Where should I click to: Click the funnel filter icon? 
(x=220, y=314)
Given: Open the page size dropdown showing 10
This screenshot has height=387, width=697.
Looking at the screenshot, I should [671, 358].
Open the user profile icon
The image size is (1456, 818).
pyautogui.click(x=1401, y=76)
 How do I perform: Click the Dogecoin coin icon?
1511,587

★ ★ ★ ★

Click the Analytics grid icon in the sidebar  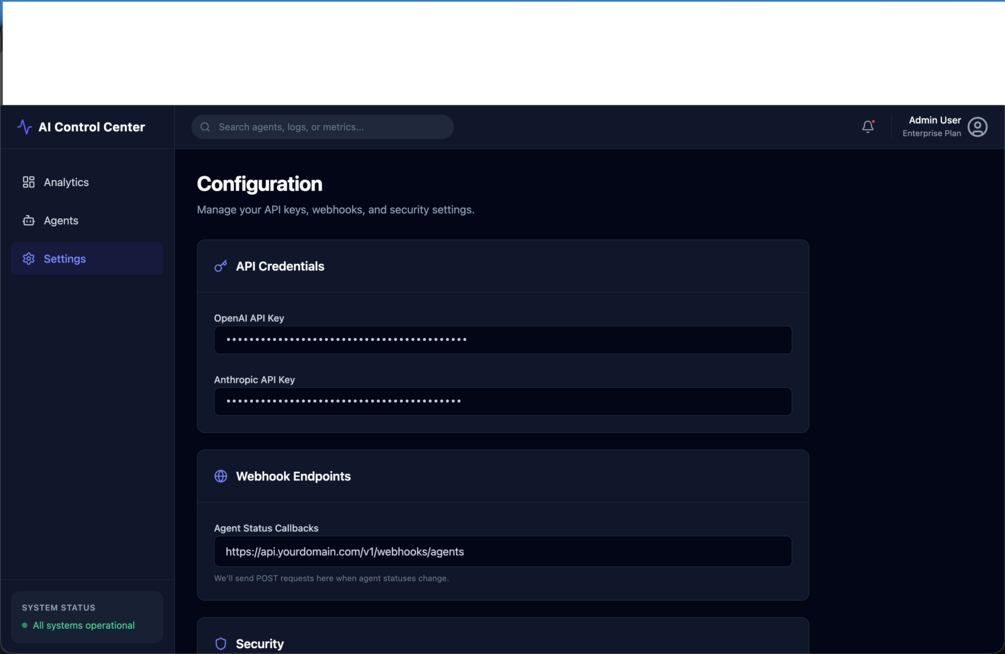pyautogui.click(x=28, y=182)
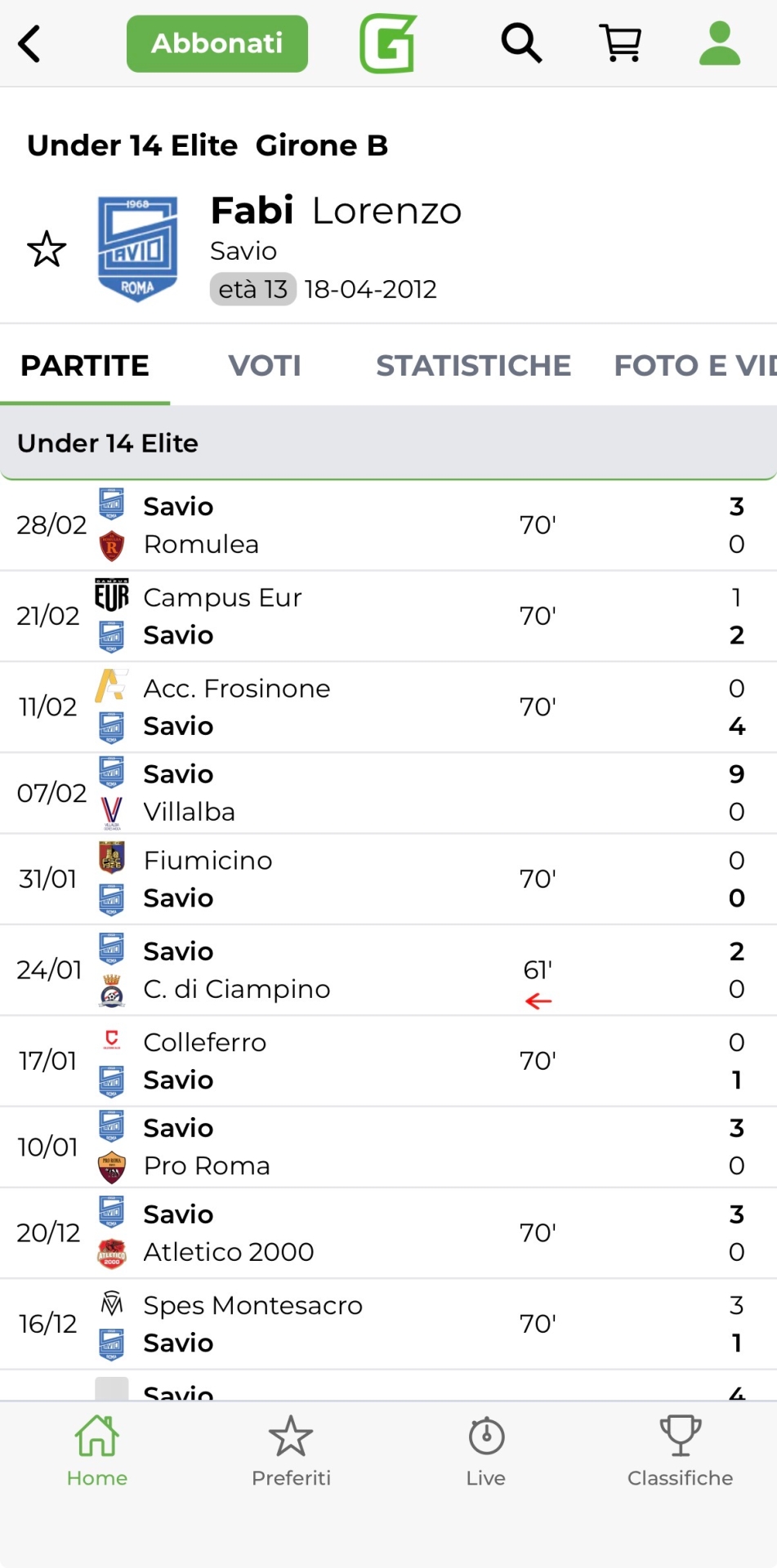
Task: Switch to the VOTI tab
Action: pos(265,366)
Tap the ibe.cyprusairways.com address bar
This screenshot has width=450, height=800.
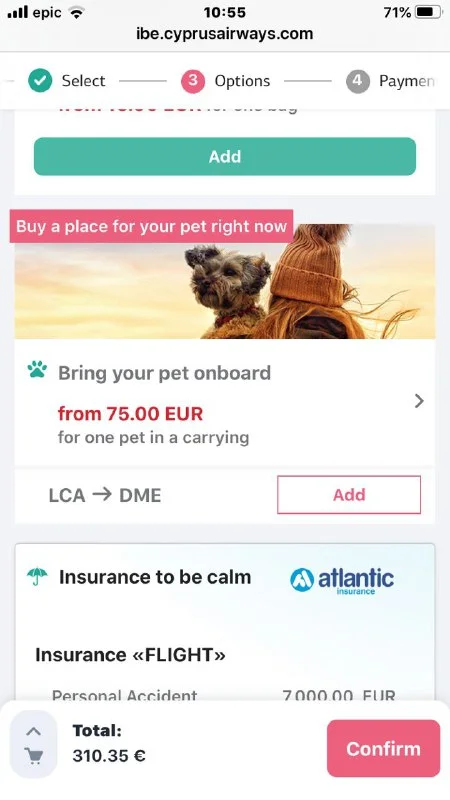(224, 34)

★ ★ ★ ★

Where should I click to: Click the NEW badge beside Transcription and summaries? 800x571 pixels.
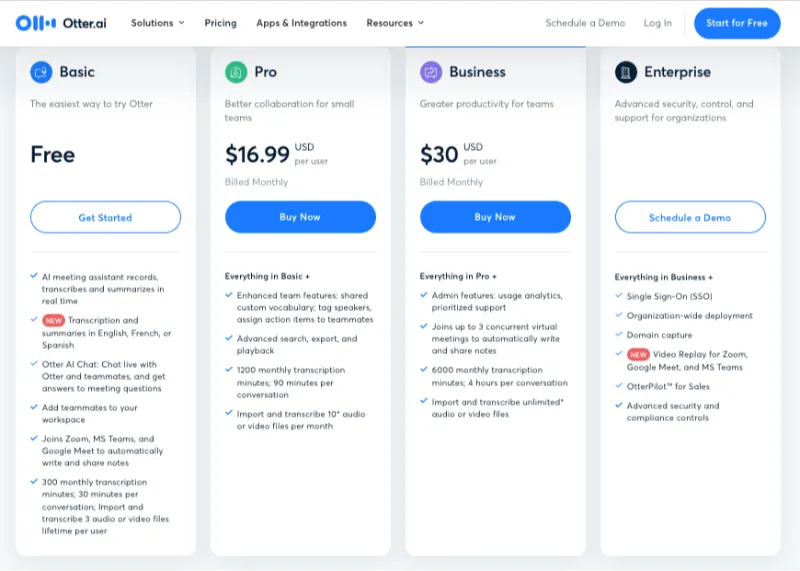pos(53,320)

★ ★ ★ ★

» Activity
Your answer should consist solely of the lines above from the line with "Where should I click to: Click the funnel" to the line with "Given: Open the page size dropdown showing 10", both included, reproduced exactly.

» Task response
Where should I click to: Click the funnel filter icon? 
(x=220, y=314)
Given: Open the page size dropdown showing 10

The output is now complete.